Photo Credit: The Girl on Bloor
Buddha Bowls. What are they? Buddha bowls gained a lot of popularity last year mostly because these bowls were beautifully captured all over the internet by food bloggers. The Huffington Post even published an online article titled “2017 Is The Year Of The Buddha Bowl.” These bowls are bright and colorful with lots of textured foods, comprising of a mixture of fresh and roasted vegetables, grains, and protein. So what’s the catch? The bowls are deep and often overflowing which means the portions are more than standard. In addition, the ingredients are calorically dense. A bowl can have anywhere form 1-2 cups of rice/grains, loaded with starchy vegetables, and topped with several sources of fat from seeds, avocados, nuts, and oils. While the ingredients are certainly healthy, the amount of food in a buddha bowl will make it difficult to lose weight.
Photo Credit: Slow Best Cooker
Tomato soup can seem innocent but people forget that it’s not broth-based. It’s a cream-based soup, meaning it will be higher in calories and fat (particularly saturated fats because of the cream). To give you a perspective, a typical bowl of chicken noodle soup at Cosi’s is 190 calories, whereas a bowl of their tomato basil soup will cost you a whopping 600 calories! Let’s not forget that grilled cheese you like to pair it with!
Photo Credit: The Well Floured Kitchen
First, I have to say good job for trying to choose a whole wheat bagel over a white bagel but here is an unknown fact: they’re the same number of calories!
Dunkin Donuts Plain Bagel=310 calories
Dunkin Donuts Whole Wheat Bagel=320 calories
Bagels are one of those staples in the “Standard American Diet” (SAD) and are just easy breakfast foods. However, they’re totally not worth the calories when you’re trying to lose weight. To compare, 1 slice of bread is 80-100 calories. With that said, if one bagel equals 320 calories, then it’s equivalent to 4 slices of bread! When was the last time you sat down and actually ate 4 slices of bread?! Well, if you ate a bagel recently, then I guess you kinda did…

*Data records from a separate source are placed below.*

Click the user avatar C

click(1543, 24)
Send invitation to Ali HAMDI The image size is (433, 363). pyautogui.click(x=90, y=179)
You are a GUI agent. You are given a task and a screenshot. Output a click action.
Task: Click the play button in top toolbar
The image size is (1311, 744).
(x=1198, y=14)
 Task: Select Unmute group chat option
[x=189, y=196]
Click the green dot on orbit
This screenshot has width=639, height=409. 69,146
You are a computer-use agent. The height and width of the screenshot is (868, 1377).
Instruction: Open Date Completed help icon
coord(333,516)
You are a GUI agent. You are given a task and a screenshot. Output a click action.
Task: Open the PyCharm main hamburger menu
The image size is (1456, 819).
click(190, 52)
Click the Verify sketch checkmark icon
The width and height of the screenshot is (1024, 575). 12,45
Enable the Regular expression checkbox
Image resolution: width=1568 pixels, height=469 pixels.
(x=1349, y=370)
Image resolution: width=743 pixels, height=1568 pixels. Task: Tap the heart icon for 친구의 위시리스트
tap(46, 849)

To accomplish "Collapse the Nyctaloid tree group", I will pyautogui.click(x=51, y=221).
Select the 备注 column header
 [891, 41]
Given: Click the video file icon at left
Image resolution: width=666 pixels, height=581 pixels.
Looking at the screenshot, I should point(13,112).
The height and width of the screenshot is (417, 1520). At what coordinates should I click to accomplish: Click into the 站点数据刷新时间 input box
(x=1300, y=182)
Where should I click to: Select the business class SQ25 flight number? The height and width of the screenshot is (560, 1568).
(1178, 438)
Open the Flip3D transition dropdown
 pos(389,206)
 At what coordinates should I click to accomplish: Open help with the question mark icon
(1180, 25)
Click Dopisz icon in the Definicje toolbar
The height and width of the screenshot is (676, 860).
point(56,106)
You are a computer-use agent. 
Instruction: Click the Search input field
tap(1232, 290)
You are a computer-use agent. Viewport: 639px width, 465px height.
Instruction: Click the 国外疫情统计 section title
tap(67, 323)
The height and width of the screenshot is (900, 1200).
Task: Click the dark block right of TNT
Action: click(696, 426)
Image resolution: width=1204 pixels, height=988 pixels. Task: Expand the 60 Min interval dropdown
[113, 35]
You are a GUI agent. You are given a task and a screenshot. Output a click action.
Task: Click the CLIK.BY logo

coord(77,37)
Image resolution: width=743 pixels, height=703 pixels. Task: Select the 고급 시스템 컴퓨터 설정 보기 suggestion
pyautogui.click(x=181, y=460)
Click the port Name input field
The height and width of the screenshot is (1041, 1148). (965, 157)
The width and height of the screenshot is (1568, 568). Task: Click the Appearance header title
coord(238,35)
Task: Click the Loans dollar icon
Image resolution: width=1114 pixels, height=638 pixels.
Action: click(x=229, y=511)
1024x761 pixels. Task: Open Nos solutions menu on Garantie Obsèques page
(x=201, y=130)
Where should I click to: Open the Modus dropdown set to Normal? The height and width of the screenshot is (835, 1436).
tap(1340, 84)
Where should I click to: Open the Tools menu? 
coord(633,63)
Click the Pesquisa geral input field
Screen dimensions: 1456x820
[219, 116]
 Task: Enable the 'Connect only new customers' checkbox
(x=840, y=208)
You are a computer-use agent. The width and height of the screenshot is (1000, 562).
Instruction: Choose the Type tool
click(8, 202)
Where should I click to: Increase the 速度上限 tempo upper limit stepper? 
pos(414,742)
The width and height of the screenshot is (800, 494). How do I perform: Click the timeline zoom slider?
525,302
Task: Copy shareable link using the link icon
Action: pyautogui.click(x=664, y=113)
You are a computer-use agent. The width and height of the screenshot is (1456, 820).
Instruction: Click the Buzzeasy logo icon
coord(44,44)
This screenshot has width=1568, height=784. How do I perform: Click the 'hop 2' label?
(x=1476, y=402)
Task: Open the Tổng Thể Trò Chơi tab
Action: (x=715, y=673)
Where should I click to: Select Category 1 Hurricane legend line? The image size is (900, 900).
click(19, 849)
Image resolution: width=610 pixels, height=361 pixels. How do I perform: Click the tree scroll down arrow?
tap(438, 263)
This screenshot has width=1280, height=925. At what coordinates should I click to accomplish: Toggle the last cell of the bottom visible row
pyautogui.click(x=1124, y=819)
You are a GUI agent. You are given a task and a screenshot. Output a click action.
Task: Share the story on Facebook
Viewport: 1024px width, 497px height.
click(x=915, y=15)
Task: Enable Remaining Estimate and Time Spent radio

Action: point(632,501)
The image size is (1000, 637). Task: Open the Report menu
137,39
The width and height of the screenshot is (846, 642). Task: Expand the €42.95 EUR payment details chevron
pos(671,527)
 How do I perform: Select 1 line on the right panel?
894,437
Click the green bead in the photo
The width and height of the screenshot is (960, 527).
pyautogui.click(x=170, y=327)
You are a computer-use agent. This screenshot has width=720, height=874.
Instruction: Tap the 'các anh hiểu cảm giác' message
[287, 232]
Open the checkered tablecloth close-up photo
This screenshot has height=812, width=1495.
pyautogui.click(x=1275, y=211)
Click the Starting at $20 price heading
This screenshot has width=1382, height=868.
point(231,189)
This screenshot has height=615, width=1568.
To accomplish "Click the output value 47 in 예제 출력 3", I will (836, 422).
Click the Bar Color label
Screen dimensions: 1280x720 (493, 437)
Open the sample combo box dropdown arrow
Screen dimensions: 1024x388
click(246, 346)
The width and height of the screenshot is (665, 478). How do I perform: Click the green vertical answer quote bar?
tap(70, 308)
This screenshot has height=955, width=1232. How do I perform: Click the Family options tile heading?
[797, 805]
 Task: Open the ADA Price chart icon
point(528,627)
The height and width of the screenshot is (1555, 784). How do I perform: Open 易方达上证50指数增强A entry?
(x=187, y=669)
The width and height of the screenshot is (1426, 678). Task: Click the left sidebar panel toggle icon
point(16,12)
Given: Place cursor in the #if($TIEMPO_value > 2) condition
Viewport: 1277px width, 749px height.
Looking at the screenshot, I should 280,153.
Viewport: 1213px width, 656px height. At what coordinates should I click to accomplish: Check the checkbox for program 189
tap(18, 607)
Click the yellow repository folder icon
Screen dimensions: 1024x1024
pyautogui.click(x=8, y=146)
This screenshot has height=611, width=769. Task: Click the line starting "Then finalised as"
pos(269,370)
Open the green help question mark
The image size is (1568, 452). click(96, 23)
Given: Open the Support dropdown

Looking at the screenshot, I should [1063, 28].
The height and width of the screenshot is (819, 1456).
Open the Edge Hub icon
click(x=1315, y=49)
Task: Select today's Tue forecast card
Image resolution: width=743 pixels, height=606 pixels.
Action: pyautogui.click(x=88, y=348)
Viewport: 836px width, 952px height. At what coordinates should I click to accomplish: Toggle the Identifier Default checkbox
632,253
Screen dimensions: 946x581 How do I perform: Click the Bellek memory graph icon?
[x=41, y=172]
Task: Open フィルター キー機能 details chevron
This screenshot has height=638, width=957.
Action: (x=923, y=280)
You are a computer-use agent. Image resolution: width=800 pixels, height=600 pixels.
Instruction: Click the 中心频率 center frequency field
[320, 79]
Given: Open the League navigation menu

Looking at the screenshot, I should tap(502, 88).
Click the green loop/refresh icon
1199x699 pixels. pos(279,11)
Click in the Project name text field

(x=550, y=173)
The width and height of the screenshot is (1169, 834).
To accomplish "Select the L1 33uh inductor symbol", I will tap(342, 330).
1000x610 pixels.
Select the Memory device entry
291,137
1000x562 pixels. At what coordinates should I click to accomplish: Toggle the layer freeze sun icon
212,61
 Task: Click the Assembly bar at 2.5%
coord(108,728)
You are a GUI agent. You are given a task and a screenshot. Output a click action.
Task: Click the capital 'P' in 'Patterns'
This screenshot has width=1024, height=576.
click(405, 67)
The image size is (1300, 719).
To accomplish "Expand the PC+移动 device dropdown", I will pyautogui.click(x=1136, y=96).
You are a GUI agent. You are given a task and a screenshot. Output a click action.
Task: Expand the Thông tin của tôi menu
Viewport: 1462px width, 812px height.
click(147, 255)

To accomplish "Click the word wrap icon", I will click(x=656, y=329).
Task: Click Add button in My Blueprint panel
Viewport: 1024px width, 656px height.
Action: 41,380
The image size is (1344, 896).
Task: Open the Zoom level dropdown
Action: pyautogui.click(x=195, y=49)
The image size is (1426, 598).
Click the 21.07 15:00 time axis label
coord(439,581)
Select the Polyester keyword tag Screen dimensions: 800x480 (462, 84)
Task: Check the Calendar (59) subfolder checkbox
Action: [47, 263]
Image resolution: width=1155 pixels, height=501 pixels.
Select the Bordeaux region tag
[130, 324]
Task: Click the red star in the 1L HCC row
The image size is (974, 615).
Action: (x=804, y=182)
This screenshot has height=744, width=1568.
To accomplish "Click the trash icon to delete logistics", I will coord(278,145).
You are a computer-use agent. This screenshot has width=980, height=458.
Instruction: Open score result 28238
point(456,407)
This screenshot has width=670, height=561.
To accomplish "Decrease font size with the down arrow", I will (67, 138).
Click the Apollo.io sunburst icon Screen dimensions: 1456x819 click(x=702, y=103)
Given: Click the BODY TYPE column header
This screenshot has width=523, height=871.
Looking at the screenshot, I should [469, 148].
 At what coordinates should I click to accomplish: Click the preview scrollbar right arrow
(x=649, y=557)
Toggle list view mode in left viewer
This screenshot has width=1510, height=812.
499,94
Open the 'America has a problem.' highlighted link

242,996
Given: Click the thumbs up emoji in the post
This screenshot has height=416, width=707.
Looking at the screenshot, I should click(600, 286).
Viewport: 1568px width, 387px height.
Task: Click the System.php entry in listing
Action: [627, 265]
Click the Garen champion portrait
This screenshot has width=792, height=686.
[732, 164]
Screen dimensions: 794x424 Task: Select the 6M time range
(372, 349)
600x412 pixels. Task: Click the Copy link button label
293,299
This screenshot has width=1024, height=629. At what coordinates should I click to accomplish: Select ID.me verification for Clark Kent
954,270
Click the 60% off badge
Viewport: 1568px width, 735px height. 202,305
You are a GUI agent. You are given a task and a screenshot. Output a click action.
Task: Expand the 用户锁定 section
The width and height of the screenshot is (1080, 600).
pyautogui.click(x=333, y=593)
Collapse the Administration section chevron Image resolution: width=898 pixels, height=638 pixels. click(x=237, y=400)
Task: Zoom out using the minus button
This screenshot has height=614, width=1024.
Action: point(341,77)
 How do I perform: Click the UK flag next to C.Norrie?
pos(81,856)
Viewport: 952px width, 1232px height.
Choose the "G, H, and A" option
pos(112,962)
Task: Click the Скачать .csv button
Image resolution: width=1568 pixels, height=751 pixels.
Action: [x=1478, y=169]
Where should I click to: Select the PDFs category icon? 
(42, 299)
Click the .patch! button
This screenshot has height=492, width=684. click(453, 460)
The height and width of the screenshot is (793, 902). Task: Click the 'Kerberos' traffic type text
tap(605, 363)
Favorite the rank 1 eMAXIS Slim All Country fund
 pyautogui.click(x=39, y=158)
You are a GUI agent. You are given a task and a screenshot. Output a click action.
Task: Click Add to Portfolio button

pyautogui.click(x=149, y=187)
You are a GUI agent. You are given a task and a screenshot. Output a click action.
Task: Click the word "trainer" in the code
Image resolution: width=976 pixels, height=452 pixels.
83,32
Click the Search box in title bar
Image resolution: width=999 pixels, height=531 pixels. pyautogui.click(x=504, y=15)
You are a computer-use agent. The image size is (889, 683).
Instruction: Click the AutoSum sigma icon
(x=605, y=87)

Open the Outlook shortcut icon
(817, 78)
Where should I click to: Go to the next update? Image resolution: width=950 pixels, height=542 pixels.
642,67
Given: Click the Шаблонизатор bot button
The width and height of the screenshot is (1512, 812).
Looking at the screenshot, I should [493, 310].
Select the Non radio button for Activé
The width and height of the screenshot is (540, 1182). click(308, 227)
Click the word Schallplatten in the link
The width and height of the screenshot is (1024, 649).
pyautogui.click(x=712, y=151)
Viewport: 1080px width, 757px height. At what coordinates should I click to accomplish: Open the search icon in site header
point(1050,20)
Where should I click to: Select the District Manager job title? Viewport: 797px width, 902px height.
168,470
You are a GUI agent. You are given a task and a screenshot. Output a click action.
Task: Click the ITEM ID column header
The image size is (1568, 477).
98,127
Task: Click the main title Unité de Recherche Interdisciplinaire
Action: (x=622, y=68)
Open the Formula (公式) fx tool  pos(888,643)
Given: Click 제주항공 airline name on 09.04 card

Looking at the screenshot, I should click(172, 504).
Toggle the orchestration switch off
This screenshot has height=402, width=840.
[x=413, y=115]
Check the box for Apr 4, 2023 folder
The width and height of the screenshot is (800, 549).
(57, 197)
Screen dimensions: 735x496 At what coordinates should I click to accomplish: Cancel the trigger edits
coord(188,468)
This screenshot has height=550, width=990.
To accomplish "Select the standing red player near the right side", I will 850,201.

Photo Credit: Cooking Classy
Granola is abundant in every health food aisle at the grocery store but what you don’t know is that Nancy Clark, a popular dietitian in the fitness community, has granola listed on her “weight gain” foods for athletes who are training to meet a certain weight for a particular sport (for example, wrestling). A single cup of granola has at least 400 calories, which is almost a meal for some people. Don’t forget about the sugar and maple syrup that’s added to bind the oats together.
Photo Credit: Reality and Retrospect
Acai bowls are a popular Hawaiian treat that has spread to the mainland. Acai is a fruit that is native to South America and almost resembles a blueberry. It is packed with antioxidants and is rare to find in the states. Some health food stores sell a pureed frozen option. So what makes it a calorie bomb? For one, it fills a bowl, hence the name Acai “bowl,” so the portion is large. Secondly, these bowls are often drizzled with honey, topped with more fruits, and sprinkled with seeds and shredded coconut (also high in calories). buy real Misoprostol acai bowls serves up a whole 485 calories.
Photo Credit: Goya
When I was a nutrition student, coconut milk, coconut water, and coconut juice always confused me. I didn’t even really know that there was a difference. When my classmate finally told me how many calories was in coconut milk, my jaw dropped! One cup of coconut milk has 400 calories. Yes, 4-0-0.
1 cup coconut milk = 400 calories
1 cup coconut juice = 80 calories
1 cup coconut water = 45 calories
Photo Credit: Post
Grape Nuts is a classic American cereal that’s been around for over 100 years. Not only are the ingredients in Grape Nuts healthy, the cereal has no additives or preservatives. If weight is not a concern for you, I would highly encourage you to eat a cereal like this. However, for every cup of grape nuts, you will be consuming 400 calories.